What is needed
Transcribe every record verbatim; no pictures.

Data provided

|---|

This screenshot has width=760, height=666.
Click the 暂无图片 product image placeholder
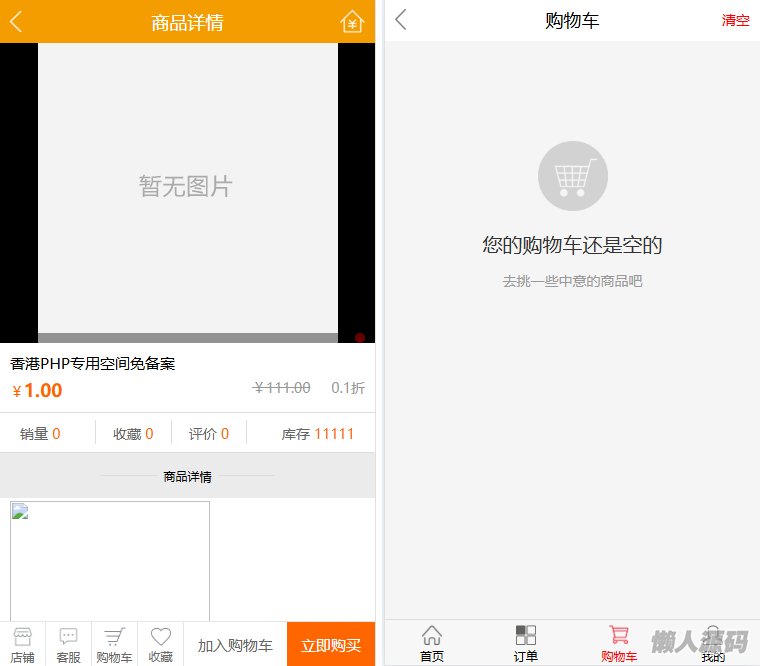coord(187,187)
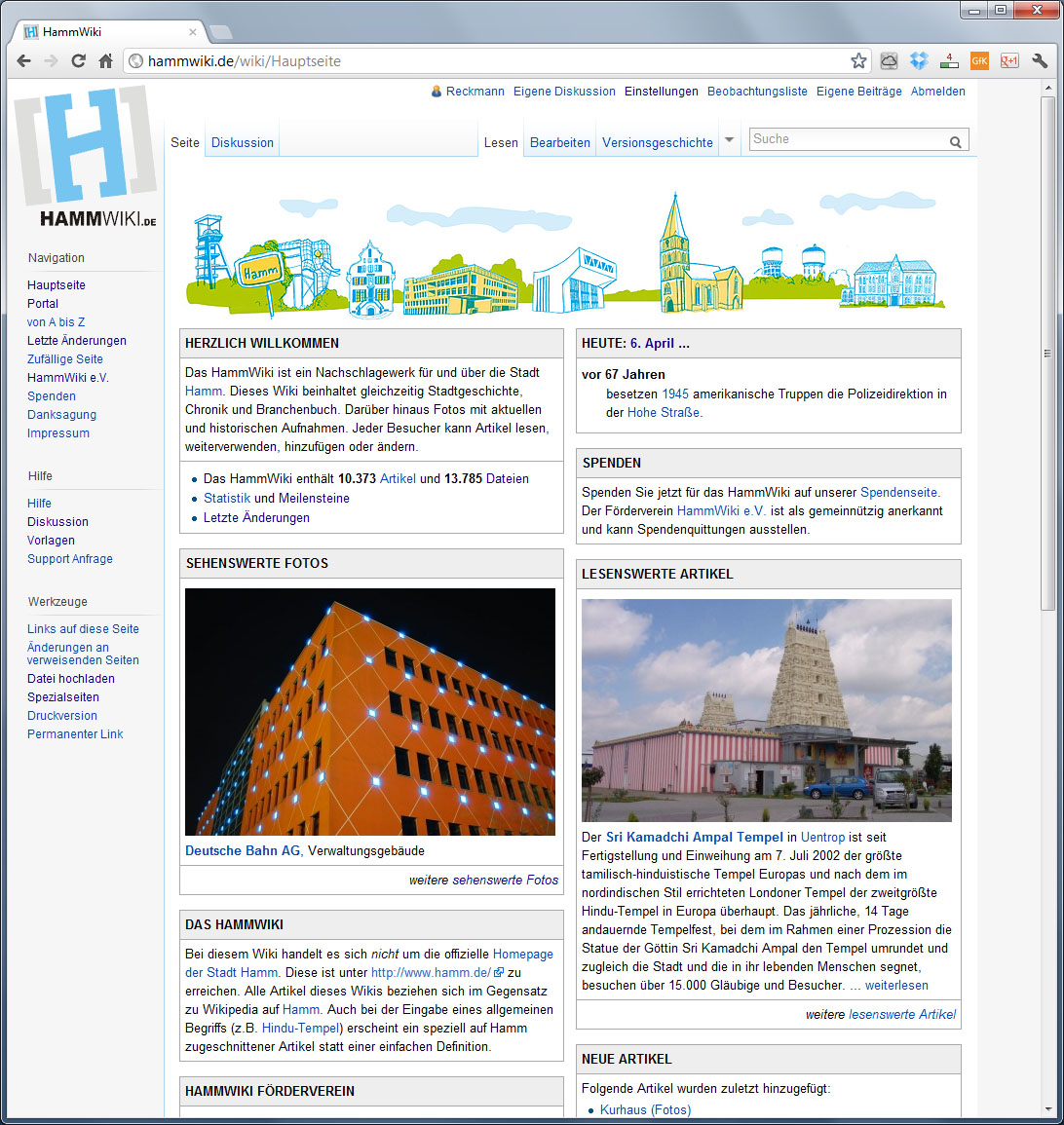The width and height of the screenshot is (1064, 1125).
Task: Expand the more actions dropdown arrow
Action: (x=729, y=141)
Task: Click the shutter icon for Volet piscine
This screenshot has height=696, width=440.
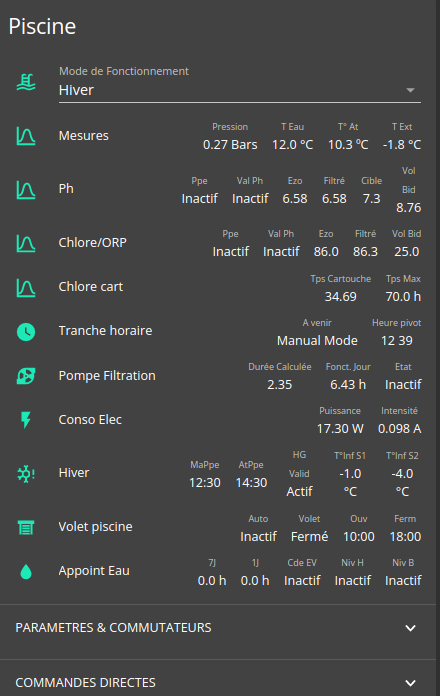Action: click(26, 527)
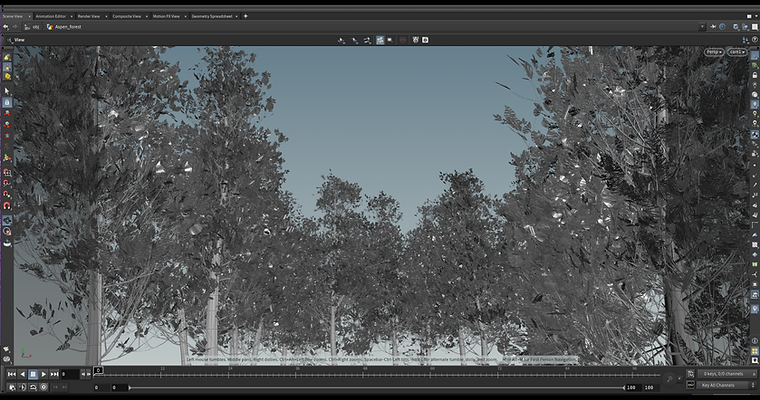Screen dimensions: 760x400
Task: Add a new pane tab with plus
Action: tap(245, 16)
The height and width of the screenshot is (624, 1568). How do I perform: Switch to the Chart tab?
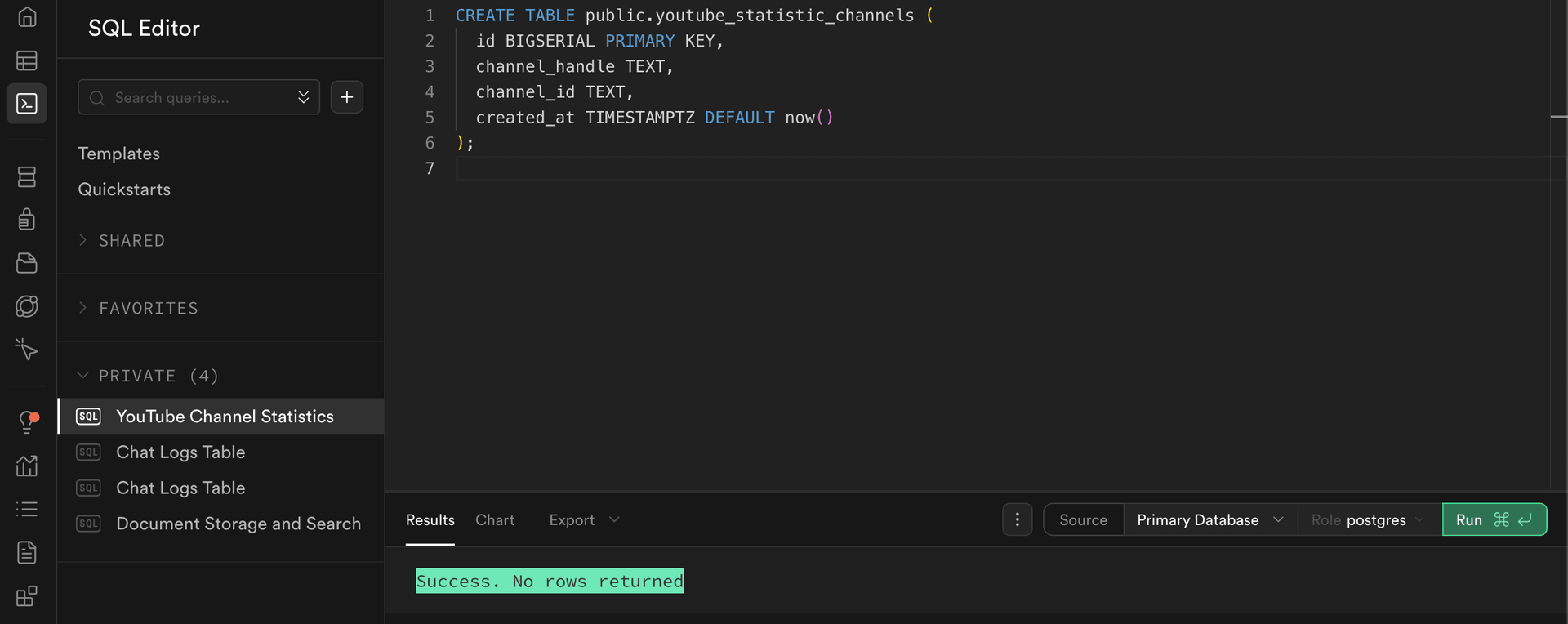(495, 520)
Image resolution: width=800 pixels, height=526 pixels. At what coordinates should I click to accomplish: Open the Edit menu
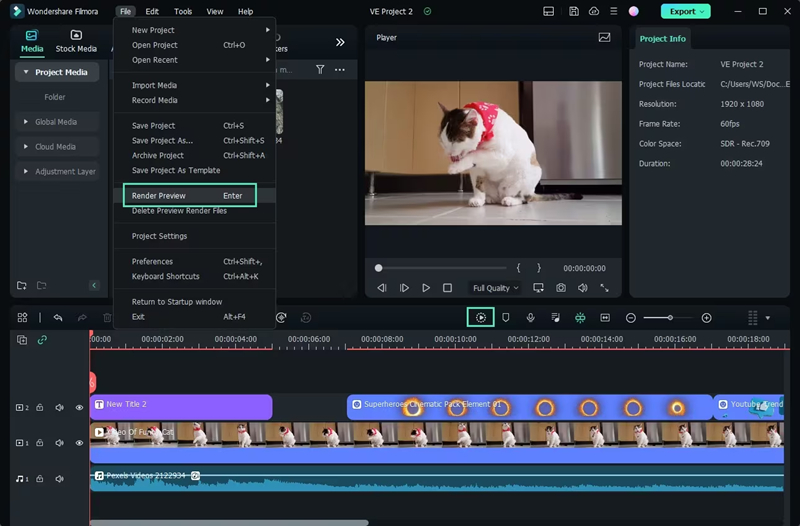tap(152, 11)
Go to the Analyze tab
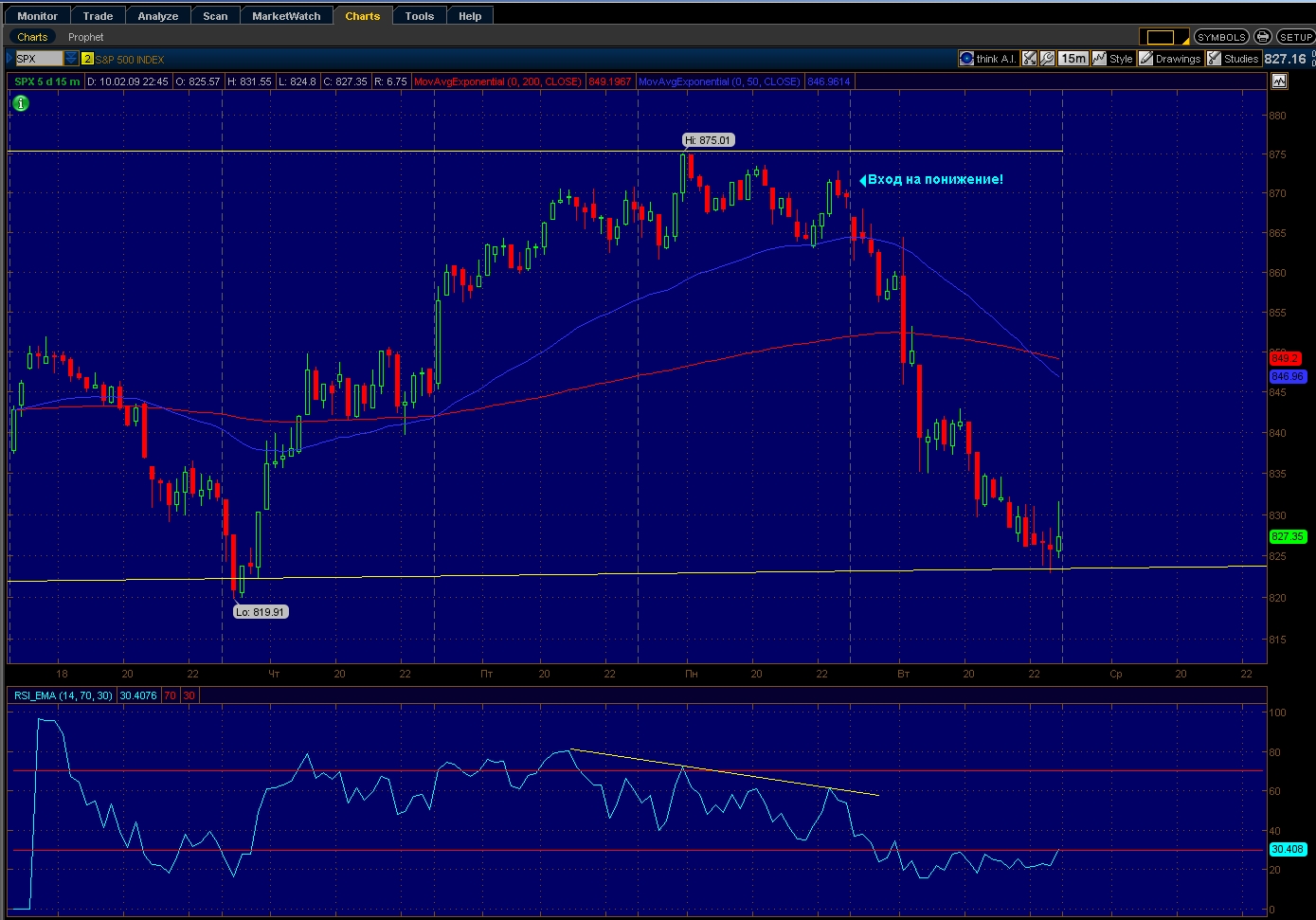 point(157,16)
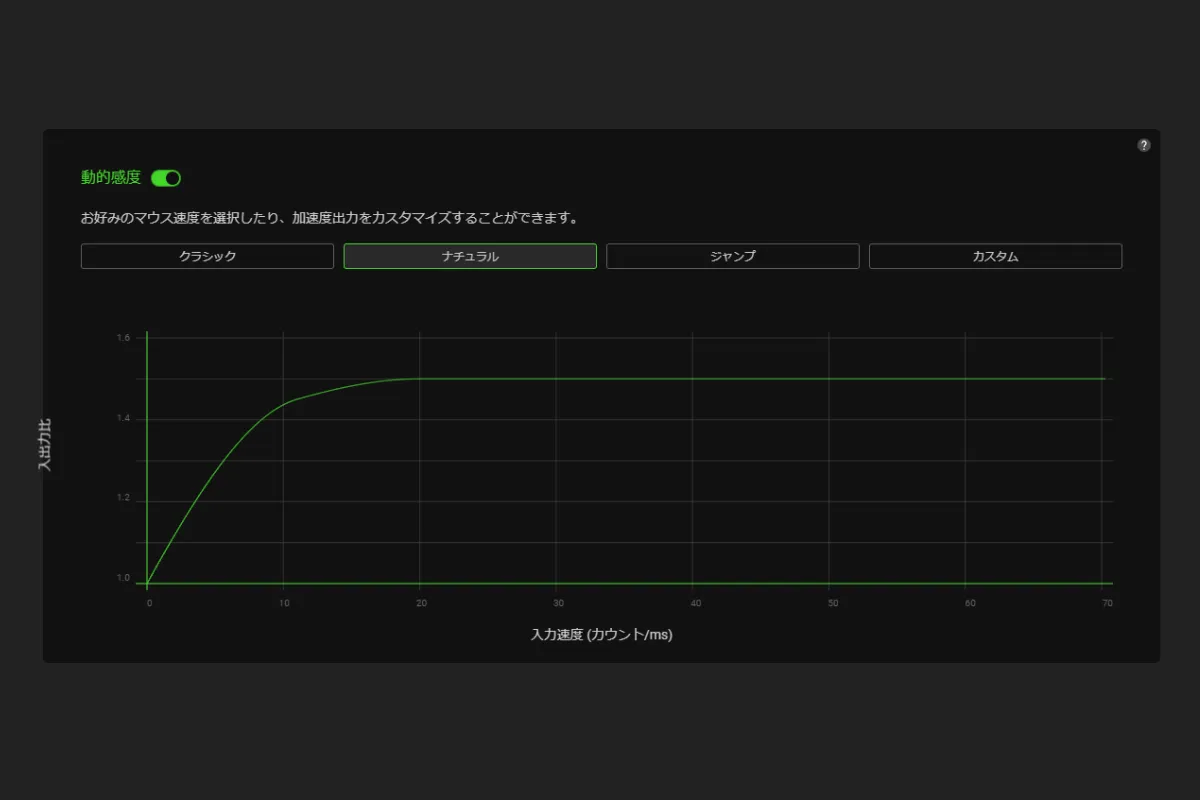Viewport: 1200px width, 800px height.
Task: Toggle the 動的感度 switch off
Action: pyautogui.click(x=166, y=178)
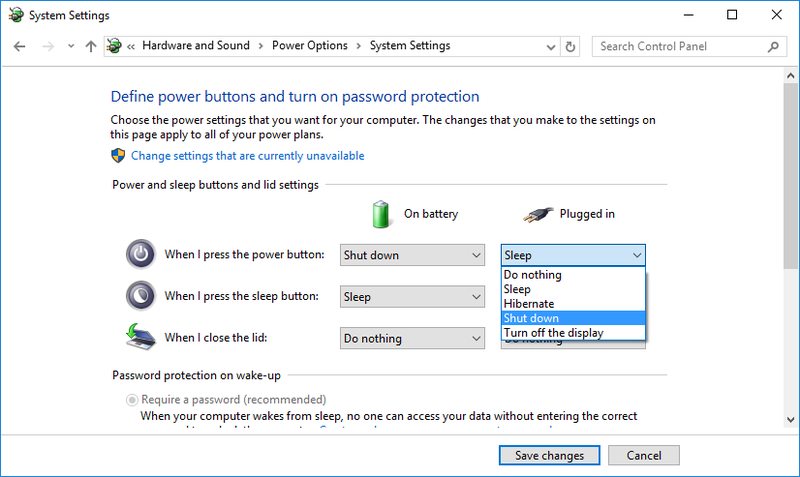The image size is (800, 477).
Task: Click the shield icon beside Change settings
Action: (x=118, y=156)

|---|

Written solution
This screenshot has width=760, height=666.
Click the 暂无图片 product image placeholder
coord(187,187)
The width and height of the screenshot is (1064, 1125).
Task: Expand the more actions dropdown arrow
Action: (x=729, y=141)
Task: Click the shutter icon for Volet piscine
This screenshot has height=696, width=440.
Action: click(26, 527)
Screen dimensions: 760x400
Task: Add a new pane tab with plus
Action: tap(245, 16)
The height and width of the screenshot is (624, 1568). How do I perform: Switch to the Chart tab?
(495, 520)
Image resolution: width=800 pixels, height=526 pixels. At what coordinates should I click to accomplish: Open the Edit menu
tap(152, 11)
Go to the Analyze tab
 point(157,16)
Viewport: 1200px width, 800px height.
Task: Toggle the 動的感度 switch off
Action: pyautogui.click(x=166, y=178)
The image size is (800, 477).
Task: Click the shield icon beside Change settings
Action: (x=118, y=156)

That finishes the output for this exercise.